**Travail demandé**. Dans le texte retenu ci-dessous, relevez chaque libellé d'axe passé en argument à plt.xlabel ou à plt.ylabel.

Affichage et coefficient alpha¶

Dans la partie ci-dessus le coefficient alpha (cf. la figure du milieu ci-dessus) permet d'afficher de manière plus opaque les gaussiennes qui sont plus fréquentes que les autres.

Synthèse de l'échantillon¶

In [27]:

mean = np.mean(df_babies['ht'])
sd = np.std(df_babies['ht'])
print("Moyenne={0} (cm) et écart-type={1} (cm)".format(mean, sd))

Moyenne=162.71715107913673 (cm) et écart-type=6.4288819931782255 (cm)

Autres densités unidimensionnelles¶

EXERCICE : Taille des parents ¶

Afficher sur un même graphique la répartition de la taille des parents, une courbe homme / une courbe femme

In [28]:

# XXX TODO:

In [29]:

# Réponse:
plt.figure(figsize=(3, 3))
plt.title("Taille des parents (densité)")
sns.kdeplot(df_babies['dht'], label="Père", shade=True)
sns.kdeplot(df_babies['ht'], label="Mère", shade=True)
plt.xlabel("Taille (cm)")
plt.ylabel("Proportion")
plt.tight_layout() # help improve spacing between subplots (possible difficulty reading label/title without)

In [30]:

fig_hist_cigs = plt.figure(figsize=(6, 4))

hist_manual = df_babies.loc[df_babies["number"] > -1, 'number']
hist_manual.hist(bins=[0, 1, 5, 10, 15, 20, 30, 40, 60,
                       71], density=False)  # test: True/False
plt.xlabel('Nombre de cigarettes fumées par une mère fumeuse')
plt.ylabel('Effectif')
plt.title("Histogramme de la consommation de cigarettes des mères")
my_saving_display(fig_hist_cigs, dirname,
                  "hist_cigs_mother", imageformat, saving=saving)

**Données fournies**.

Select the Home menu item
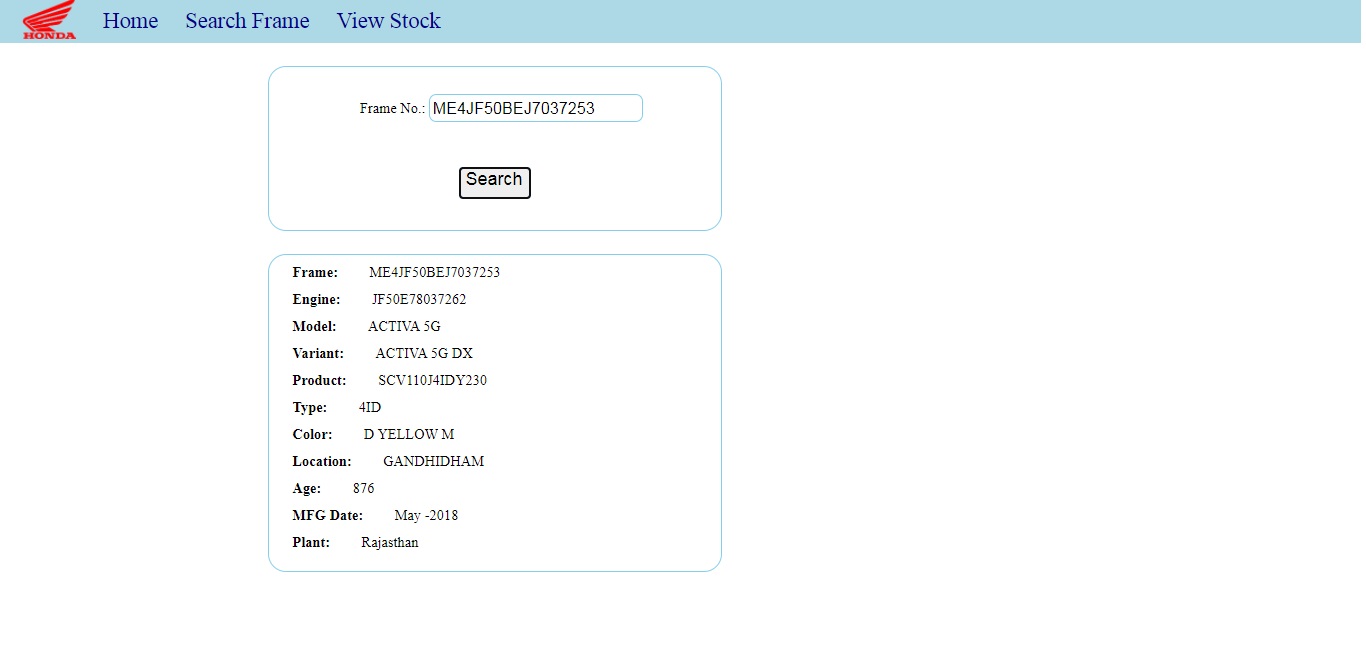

**Réponse rédigée**.
- "Taille (cm)"
- "Proportion"
- "Nombre de cigarettes fumées par une mère fumeuse"
- "Effectif"